[Saved entries]
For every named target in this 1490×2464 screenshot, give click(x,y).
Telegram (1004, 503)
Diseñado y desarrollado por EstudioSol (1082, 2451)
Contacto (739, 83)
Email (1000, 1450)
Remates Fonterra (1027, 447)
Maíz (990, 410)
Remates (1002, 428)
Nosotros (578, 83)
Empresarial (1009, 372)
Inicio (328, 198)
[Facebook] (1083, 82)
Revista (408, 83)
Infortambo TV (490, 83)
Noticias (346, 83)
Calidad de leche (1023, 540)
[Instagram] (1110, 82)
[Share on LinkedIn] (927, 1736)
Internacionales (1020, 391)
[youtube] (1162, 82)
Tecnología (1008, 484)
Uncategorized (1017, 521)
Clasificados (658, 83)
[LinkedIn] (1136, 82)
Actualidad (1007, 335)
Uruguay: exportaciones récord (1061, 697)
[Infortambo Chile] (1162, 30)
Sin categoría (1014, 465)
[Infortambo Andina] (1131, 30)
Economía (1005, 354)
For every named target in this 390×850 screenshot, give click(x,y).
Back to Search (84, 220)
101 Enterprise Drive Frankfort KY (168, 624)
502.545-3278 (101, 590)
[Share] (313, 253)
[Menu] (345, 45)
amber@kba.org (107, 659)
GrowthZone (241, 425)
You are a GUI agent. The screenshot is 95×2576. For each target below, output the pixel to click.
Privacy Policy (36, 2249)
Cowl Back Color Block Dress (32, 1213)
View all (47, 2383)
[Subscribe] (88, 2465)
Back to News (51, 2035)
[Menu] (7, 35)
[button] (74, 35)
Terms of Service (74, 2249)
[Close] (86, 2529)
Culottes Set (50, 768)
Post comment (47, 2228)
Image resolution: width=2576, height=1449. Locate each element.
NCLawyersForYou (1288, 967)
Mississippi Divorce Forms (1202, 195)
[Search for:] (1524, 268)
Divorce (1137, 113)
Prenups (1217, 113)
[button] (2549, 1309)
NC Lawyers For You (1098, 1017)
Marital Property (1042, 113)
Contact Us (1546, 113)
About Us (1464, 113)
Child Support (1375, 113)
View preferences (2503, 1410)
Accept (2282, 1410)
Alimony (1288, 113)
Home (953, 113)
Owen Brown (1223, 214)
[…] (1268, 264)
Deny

* WORK REQUEST *
Copy each line in the entries above where "click" turns up.

* WRITTEN RESPONSE *
For every named target in this 1490×2464 screenshot, give click(x,y).
For every named target in this 390×850 screenshot, give click(x,y).
You are a GUI agent. The screenshot is 95×2576. For each target below, output the pixel to click.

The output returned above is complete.